§ **Action item**: Below are the records; copy each line in which "accomplish" can be found.

******

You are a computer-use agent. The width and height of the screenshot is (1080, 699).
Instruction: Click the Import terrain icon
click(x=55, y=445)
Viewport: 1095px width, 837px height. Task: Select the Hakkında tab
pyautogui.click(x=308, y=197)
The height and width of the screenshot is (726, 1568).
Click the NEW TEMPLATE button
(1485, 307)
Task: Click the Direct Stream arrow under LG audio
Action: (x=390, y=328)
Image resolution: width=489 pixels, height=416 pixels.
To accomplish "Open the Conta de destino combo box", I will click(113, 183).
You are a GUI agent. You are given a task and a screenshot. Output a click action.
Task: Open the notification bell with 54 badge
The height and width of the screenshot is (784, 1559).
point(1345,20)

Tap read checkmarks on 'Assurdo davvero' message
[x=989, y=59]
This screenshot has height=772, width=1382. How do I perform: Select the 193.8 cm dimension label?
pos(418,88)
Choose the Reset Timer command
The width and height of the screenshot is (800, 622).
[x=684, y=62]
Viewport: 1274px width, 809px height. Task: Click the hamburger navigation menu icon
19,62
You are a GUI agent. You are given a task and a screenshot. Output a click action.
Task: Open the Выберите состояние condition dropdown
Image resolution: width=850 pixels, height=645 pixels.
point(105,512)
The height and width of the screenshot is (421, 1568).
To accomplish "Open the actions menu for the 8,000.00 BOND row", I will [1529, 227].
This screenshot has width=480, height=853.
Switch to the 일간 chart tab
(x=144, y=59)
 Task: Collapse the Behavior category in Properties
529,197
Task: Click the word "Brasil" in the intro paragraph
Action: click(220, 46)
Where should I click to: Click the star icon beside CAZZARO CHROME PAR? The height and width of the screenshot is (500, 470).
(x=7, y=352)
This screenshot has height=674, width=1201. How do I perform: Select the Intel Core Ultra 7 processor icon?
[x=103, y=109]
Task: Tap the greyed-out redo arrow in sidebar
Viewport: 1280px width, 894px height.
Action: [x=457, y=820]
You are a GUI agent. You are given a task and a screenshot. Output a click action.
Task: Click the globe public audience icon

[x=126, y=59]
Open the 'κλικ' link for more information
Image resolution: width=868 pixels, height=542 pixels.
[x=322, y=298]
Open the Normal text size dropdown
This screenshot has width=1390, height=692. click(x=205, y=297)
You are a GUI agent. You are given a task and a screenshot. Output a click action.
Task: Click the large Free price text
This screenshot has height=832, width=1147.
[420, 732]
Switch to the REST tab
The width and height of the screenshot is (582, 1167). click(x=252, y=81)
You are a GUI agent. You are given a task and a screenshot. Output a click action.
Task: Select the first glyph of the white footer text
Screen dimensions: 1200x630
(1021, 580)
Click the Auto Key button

******

§ **Your solution**:
To accomplish "Open the Conta de destino combo box", I will click(113, 183).
To accomplish "Open the actions menu for the 8,000.00 BOND row", I will [1529, 227].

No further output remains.